## PROBLEM DESCRIPTION
In the text below on malaria prevention, retype the passage from "Prevention and Control" to "to malaria resistance." word for word.

## DOCUMENT SECTION
········

Prevention and Control of Malaria

After repeated infections, people who live in regions where malaria is prevalent develop a limited immunity to the disease. This partial protection does not prevent them from developing malaria again, but does protect them against the most serious effects of the infection. They generally develop a mild form of the disease that does not last long and is unlikely to be fatal. Infants and children are especially vulnerable to malaria because they have not yet built up immunity to the parasite. Some people have genetic traits that help them resist malaria. Sickle-cell anemia and thalassemia, for example, are inherited blood disorders linked to malaria resistance.

Travelers who lack immunity to malaria should take precautionary measures when visiting areas where the disease is prevalent. Such measures include using insect repellents, wearing protective clothing that covers the skin, and sleeping under mosquito nets. Antimalarial drugs are also available as a preventive measure. However, these drugs have some serious side effects and are not suitable for everyone.

B 1

Vaccine Research

Currently, no effective vaccine against malaria exists, although researchers around the world are working to develop one. Such a vaccine would either stop the infection from developing or from becoming severe or else prevent transmission of the infection. Vaccine researchers are targeting different stages in the parasite’s life cycle, hoping to block the liver stage, to interfere with reproduction in the blood cells, or to halt transmission to the mosquito. They are also investigating the possibility of incorporating genes for malaria antigens (substances that stimulate the production of disease-fighting antibodies) into vaccines.

Developing a malaria vaccine has been difficult because the Plasmodium parasite has hundreds of different strategies for evading the human immune system. Many of these strategies are not well understood, and it is difficult to develop a vaccine that will block all of the parasite’s ways of getting past the immune system. A successful vaccine will need to target several stages of the parasite’s life cycle. Progress toward a vaccine has also been slow because the parasite is difficult to produce and study in the laboratory, as it must live inside the cells of another organism.

········

## RECORDED INFORMATION
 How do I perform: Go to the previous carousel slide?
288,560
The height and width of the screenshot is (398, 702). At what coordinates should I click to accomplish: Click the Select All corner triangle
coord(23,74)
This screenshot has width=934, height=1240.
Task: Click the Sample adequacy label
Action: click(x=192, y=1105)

········

## RESULT BELOW
Prevention and Control of Malaria

After repeated infections, people who live in regions where malaria is prevalent develop a limited immunity to the disease. This partial protection does not prevent them from developing malaria again, but does protect them against the most serious effects of the infection. They generally develop a mild form of the disease that does not last long and is unlikely to be fatal. Infants and children are especially vulnerable to malaria because they have not yet built up immunity to the parasite. Some people have genetic traits that help them resist malaria. Sickle-cell anemia and thalassemia, for example, are inherited blood disorders linked to malaria resistance.